The Tetraktys is thus the three made four and the four made three. Put very simply, the upper Triad emanates the Quaternary (symbolizing by itself the sexless 'Heavenly Man') which becomes a septenary by emanating from itself the three principles of the lower nature, thus forming the Decad or total Unity of the universe. One can see this as separate units of 3, 4 and 3, but in trying to understand the Tetraktys, it is important to remember that the Triad of the Inner Man is the Three Hypostases of Atman, and Its contact with Nature and man is the Fourth, which makes it a Tetraktys or the Highest Self. The upper and lower triads are not separate, but their very existence on the heavenly and terrestrial planes is made possible by the connecting Monadic 'link', which makes in turn a quaternary out of either and carries forth the principle of Unity into generation. This is connected with the squaring of the circle, for this greatest of all mysteries takes place at the edge of the 'Ring Pass-Not' as it does within the Golden Egg of Brahma and within every egg made fertile on the worldly plane. The key to understanding the squaring of the circle is concealed in the androgynous nature of the Logos, whose Ray becomes the Tetraktys in man. He who is fully informed by this is an Adept, a Master-magician incarnate.
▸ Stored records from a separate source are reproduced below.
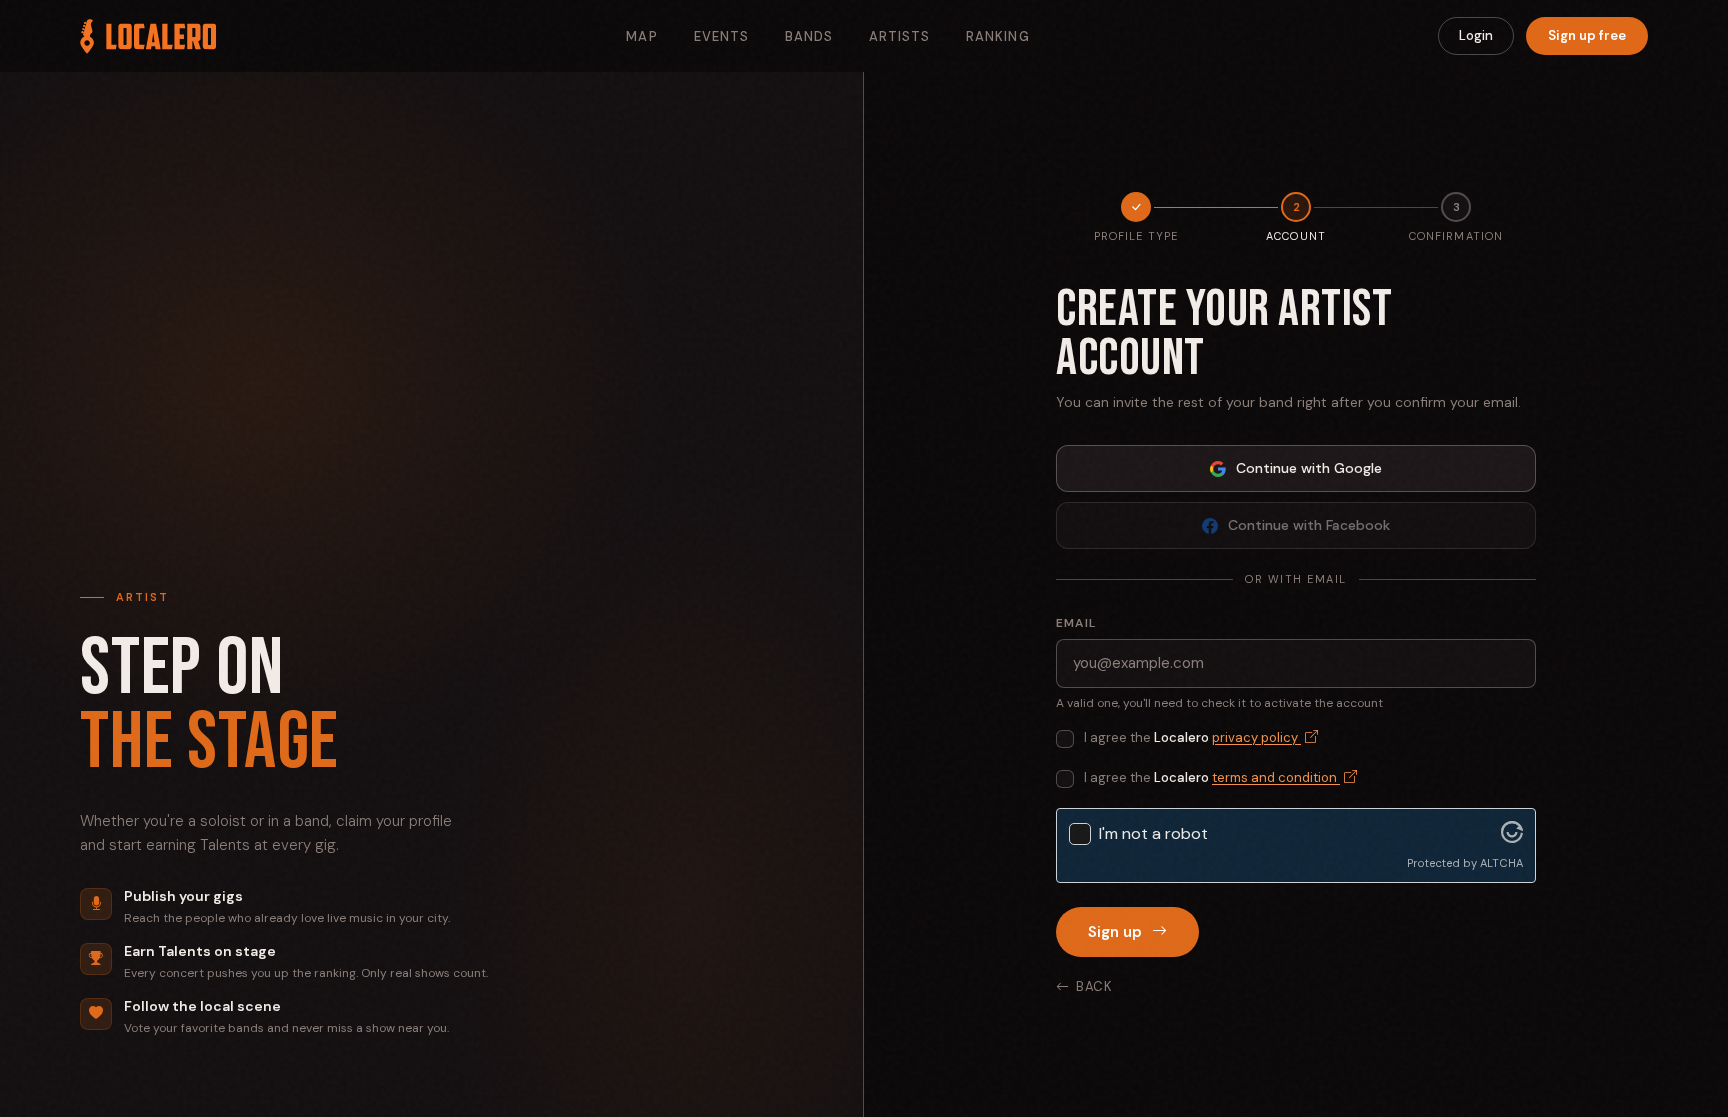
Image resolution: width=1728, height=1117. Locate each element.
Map (641, 36)
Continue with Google (1309, 468)
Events (721, 36)
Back (1094, 986)
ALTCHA (1501, 863)
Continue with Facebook (1309, 525)
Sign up (1115, 932)
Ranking (997, 36)
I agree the (1192, 737)
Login (1476, 35)
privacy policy (1256, 737)
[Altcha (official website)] (1512, 837)
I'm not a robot (1153, 834)
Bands (809, 36)
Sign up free (1587, 35)
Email (1076, 623)
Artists (899, 36)
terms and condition (1276, 777)
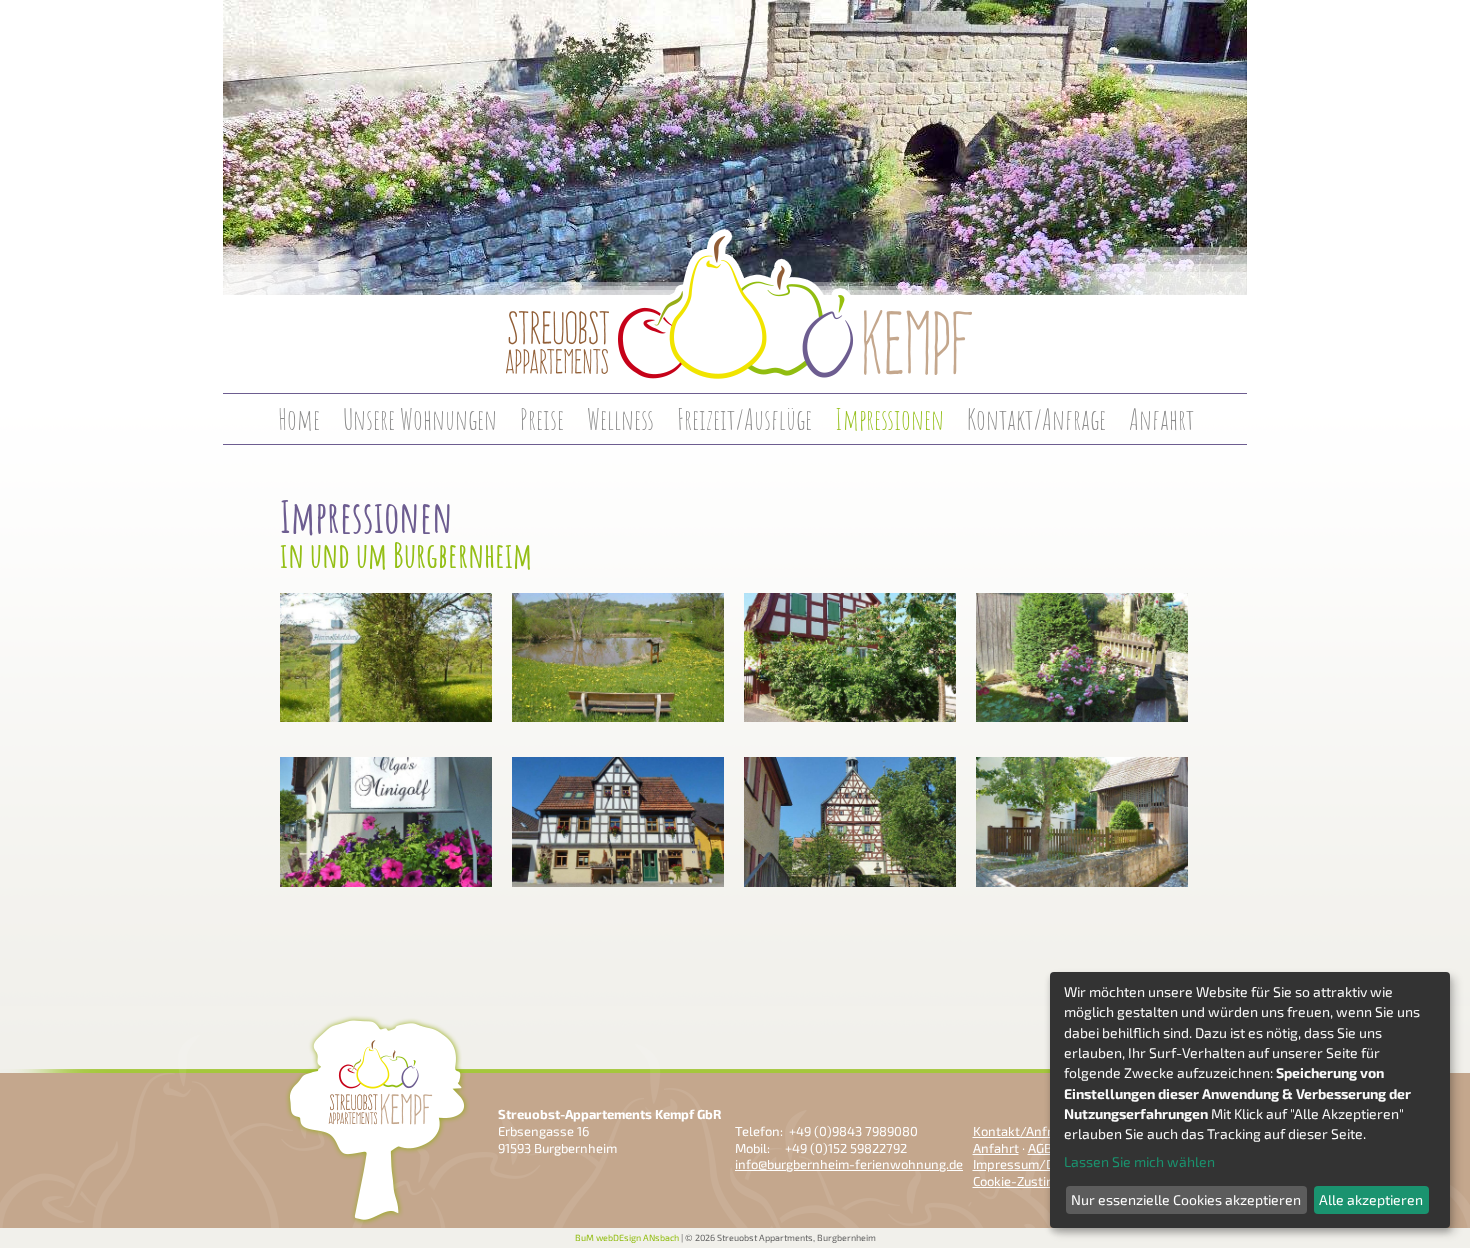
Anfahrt (996, 1148)
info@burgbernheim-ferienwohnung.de (849, 1164)
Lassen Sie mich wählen (1139, 1161)
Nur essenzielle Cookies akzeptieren (1186, 1199)
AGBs (1043, 1148)
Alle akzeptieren (1371, 1199)
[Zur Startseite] (735, 439)
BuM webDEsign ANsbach (627, 1237)
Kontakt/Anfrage (1023, 1131)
Pythagoras, knowing these mysteries and being such an Adept, attempted to act as a Demiurge, informing those around him who desired to open their minds and hearts to the Higher. That this is a difficult task was borne out by the hostility his efforts aroused in many. But he was wise in the ways of both worlds, and he united in a marriage which produced an offspring, who later (at the death of her father), like a ray projected from the familial triad, went out into the world safeguarding the precious truths that had been entrusted to her. Brave and true, Theona was the indispensable keeper of the flame and embodiment of the Sacred Oath. The sweet bride standing in the dimly lit church does not possess her wisdom and courage, but she is conscious of its spiritual presence hovering over her, symbolically emanating from the altar through the priest and uniting her to the rustic lad by her side. In her simple fashion, she dreams that her son will be a prince amongst men, a gifted and gentle person, and maybe one through whom the Demiurgos speaks in noble accents.